:: TASK INPUTS ::
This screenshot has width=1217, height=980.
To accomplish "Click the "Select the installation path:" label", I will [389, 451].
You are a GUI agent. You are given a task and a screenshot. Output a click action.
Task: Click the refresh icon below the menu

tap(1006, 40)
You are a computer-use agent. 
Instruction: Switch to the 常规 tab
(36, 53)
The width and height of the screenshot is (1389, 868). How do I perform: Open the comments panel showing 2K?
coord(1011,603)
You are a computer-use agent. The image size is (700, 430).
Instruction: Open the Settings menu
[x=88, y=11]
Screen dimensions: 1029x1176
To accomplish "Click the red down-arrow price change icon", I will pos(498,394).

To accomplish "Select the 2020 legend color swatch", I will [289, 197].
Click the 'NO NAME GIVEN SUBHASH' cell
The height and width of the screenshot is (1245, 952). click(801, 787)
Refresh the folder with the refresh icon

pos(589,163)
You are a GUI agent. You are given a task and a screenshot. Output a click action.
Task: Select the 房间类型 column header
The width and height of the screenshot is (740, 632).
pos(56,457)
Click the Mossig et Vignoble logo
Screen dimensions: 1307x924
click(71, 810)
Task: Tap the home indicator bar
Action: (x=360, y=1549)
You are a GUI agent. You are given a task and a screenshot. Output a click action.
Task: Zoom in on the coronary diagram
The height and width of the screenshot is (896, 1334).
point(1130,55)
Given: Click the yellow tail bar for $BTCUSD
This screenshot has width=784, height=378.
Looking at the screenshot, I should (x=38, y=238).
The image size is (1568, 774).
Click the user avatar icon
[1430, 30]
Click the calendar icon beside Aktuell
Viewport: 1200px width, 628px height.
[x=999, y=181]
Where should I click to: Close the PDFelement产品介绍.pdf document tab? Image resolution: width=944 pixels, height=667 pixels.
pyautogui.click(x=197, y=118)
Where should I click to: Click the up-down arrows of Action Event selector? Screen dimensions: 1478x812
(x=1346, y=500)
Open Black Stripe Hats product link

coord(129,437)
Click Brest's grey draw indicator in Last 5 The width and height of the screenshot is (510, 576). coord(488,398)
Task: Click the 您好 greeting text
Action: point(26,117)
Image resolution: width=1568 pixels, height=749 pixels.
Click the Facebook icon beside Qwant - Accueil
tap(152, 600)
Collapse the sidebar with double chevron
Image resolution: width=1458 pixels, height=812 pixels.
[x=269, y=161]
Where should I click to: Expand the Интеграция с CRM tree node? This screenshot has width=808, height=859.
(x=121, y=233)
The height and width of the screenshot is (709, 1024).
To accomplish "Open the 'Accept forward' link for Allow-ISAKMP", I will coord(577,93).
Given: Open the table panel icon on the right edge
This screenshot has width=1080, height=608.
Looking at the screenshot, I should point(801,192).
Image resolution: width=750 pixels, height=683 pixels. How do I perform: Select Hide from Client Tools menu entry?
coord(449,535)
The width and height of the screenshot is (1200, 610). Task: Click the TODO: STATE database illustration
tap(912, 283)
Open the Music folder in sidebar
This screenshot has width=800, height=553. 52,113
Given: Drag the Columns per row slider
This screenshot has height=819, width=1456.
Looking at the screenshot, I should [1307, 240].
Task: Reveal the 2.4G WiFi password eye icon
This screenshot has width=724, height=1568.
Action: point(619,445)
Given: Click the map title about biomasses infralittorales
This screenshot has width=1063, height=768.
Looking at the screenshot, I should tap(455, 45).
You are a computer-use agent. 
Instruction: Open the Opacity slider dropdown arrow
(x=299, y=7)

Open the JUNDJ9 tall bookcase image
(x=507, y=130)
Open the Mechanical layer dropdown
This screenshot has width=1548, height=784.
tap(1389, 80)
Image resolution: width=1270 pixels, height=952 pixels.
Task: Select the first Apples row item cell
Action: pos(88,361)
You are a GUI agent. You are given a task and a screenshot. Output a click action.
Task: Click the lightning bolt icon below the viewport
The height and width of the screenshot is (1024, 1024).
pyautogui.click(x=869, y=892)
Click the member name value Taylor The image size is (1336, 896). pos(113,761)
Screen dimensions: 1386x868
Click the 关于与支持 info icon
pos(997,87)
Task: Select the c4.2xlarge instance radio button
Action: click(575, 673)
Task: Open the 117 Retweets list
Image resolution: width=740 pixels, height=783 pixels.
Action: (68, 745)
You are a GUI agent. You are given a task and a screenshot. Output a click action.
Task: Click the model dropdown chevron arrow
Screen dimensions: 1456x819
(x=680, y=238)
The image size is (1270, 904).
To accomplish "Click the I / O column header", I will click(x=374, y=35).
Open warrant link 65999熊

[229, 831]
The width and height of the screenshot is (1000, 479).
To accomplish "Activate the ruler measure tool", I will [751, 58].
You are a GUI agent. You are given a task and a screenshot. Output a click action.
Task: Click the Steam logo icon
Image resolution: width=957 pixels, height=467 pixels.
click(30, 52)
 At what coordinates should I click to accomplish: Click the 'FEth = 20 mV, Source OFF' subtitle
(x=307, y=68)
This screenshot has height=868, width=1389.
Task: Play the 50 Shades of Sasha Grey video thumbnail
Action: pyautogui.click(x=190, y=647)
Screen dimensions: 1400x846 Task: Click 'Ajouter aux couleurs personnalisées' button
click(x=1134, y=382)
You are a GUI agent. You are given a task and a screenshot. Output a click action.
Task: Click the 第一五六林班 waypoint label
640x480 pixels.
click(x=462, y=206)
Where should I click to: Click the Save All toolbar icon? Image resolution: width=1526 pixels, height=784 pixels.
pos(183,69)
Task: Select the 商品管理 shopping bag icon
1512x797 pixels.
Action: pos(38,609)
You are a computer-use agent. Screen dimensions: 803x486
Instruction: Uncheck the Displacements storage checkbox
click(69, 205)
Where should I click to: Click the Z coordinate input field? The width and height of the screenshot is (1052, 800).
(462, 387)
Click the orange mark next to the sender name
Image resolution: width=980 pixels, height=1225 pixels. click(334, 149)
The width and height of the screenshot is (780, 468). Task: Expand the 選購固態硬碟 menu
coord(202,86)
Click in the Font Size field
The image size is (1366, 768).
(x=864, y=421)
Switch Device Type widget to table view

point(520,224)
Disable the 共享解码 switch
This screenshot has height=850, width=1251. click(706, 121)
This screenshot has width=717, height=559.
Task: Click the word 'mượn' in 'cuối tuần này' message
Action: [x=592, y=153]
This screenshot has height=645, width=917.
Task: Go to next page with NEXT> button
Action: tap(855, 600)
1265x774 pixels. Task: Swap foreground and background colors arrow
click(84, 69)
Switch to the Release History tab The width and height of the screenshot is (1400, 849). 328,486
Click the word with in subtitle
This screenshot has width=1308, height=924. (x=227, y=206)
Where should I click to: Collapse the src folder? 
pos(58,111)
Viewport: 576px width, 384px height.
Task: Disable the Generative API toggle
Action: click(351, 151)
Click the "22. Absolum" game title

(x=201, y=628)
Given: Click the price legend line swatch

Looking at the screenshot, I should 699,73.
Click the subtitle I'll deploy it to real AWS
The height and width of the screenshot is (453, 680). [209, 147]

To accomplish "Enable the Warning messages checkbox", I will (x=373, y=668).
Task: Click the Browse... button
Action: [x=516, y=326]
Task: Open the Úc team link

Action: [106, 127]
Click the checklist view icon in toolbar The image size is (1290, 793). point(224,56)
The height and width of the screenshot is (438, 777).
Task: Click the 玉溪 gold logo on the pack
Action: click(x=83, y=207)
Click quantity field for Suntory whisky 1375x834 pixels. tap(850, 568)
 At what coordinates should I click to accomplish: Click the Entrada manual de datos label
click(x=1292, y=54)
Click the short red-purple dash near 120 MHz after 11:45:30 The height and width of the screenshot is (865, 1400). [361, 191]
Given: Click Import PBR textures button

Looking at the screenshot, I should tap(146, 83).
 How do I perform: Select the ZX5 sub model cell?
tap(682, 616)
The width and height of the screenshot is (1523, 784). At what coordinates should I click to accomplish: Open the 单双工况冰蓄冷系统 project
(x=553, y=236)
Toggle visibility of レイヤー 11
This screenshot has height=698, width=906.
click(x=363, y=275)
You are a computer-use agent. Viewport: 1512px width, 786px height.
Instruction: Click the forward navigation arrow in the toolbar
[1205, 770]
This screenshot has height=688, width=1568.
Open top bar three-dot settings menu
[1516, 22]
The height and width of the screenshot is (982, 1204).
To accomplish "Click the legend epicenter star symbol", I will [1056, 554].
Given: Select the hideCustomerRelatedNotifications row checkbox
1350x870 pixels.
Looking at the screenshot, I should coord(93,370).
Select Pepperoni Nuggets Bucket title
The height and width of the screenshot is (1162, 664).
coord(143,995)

:: CHALLENGE ::
Copy out the stretch of the listing above that opens with the line containing "Where should I click to: Expand" and closes with the line containing "coord(449,535)", keeping every line unchanged.

:: EXPECTED ANSWER ::
Where should I click to: Expand the Интеграция с CRM tree node? This screenshot has width=808, height=859.
(x=121, y=233)
The height and width of the screenshot is (709, 1024).
To accomplish "Open the 'Accept forward' link for Allow-ISAKMP", I will coord(577,93).
Given: Open the table panel icon on the right edge
This screenshot has width=1080, height=608.
Looking at the screenshot, I should point(801,192).
Image resolution: width=750 pixels, height=683 pixels. How do I perform: Select Hide from Client Tools menu entry?
coord(449,535)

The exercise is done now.